**Directions**
1. In the blog post about On the Ropes, what year is Freddie in when the sequel opens?
2. Carry the blog post about On the Ropes forward from its final sentence.

**Reading passage**
┌────────

Tuesday, June 11, 2013

On the Rails and On the Ropes in Oklahoma


This spring sees the publication of On the Ropes, a long-awaited sequel to James Vance’s earlier graphic novel, Kings in Disguise, which followed the hard journey of teenage Freddie Bloch. When Freddie’s father loses his job in the Great Depression, Freddie goes from being a nice Jewish kid to the life of a hard-luck hobo, one of nearly a quarter million other homeless youth, riding the rails. He meets Sam, who claims to be the “King of Spain” and together they find themselves in some of the landmark moments of the Great Depression – including the 1932 Ford Hunger Strike of unemployed workers at the River Rouge plant in Michigan.
    By the end of Kings in Disguise, Freddie has helped an ailing Sam return to his hometown, and embarked on another journey solo, now sure that his mission in life is the cause of organizing the poor and giving voice to the common man.
   On the Ropes finds Freddie in 1937, a few years after leaving Sam. He’s still on the road, but now working in a circus funded by the Works Progress Administration, or WPA. The action takes place in a few months’ time but, as Vance said in a recent interview with Oklahoma magazine, historically “this two-month period… was incredibly full of events.”

└────────

**Information provided**
┌────────

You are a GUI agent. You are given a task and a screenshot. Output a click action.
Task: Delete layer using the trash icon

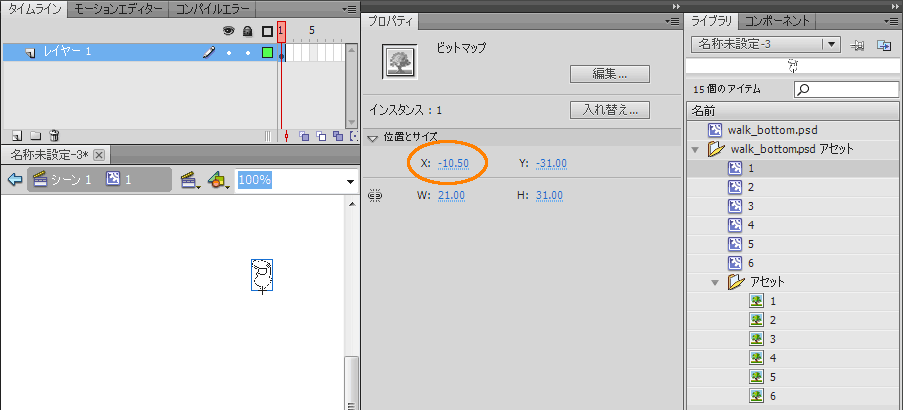[x=54, y=135]
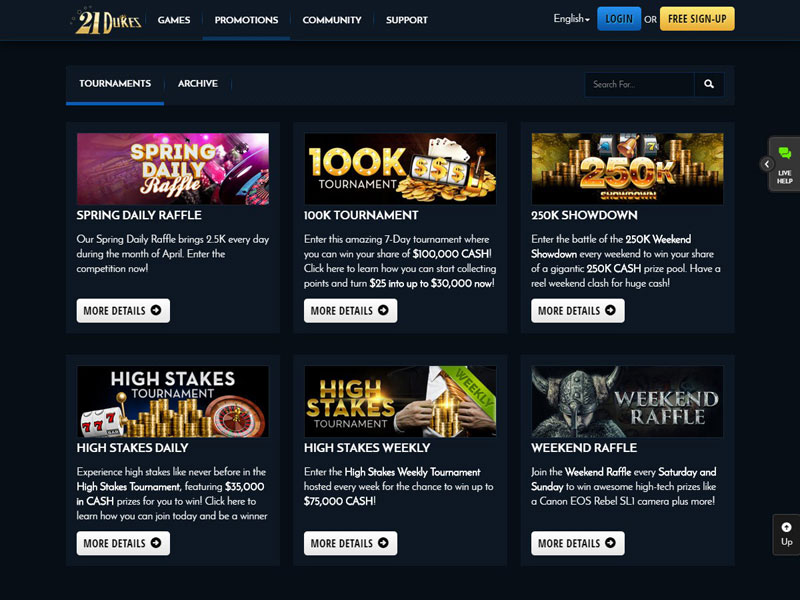The height and width of the screenshot is (600, 800).
Task: Click More Details for 100K Tournament
Action: 351,310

└────────

**Results**
1. 1937

2.
    Another Oklahoman published a real-life thriller with a hobo protagonist in 1935. Jim Thompson, later famous for pulp novels like The Grifters and silver-screen collaborations with Stanley Kubrick, wrote "The Strange Death of Eugene Kling," a detective story for True Detective magazine. Thompson, son of a deputy sheriff who hit hard times, grew up in the shadow world of Oklahoma and for a while in the mid-1930s eked out a living as a true-crime writer.
    In "Eugene Kling," Thompson records the true story of Robert Norwood, a young hobo in Oklahoma. When his friend is found murdered, Norwood sets out to solve the mystery and bring the killer to justice. That (as recapped in Soul of a People) involves gathering evidence in homeless shelters and tracking down suspects by hopping a freight. Thompson used all the storytelling devices at his disposal – what he called his "little bag of tricks" – and made the hobo detective’s tale not only a gripping read but a window into the lives of the homeless. "The Strange Death of Eugene Kling" was both unsparing in its view of human nature and sensitive in its portrayal of young Norwood's trials: the loneliness, hard landings, privations, and hopes for a stable life.
    When writing crime stories failed to pay the bills, Thompson joined the Works Progress Administration, just like Freddie Bloch. Except Thompson joined the Federal Writers’ Project, and went on the road to document Oklahoma life for the American Guide series, known as the WPA guides. It was hard work for low pay but like Bloch, Thompson came to see it as a sort of mission, working his way up to editor before leaving in frustration.
    To honor him and Vance’s characters, here’s the full story of "The Strange Death of Eugene Kling," with pictures, as it appeared in November 1935.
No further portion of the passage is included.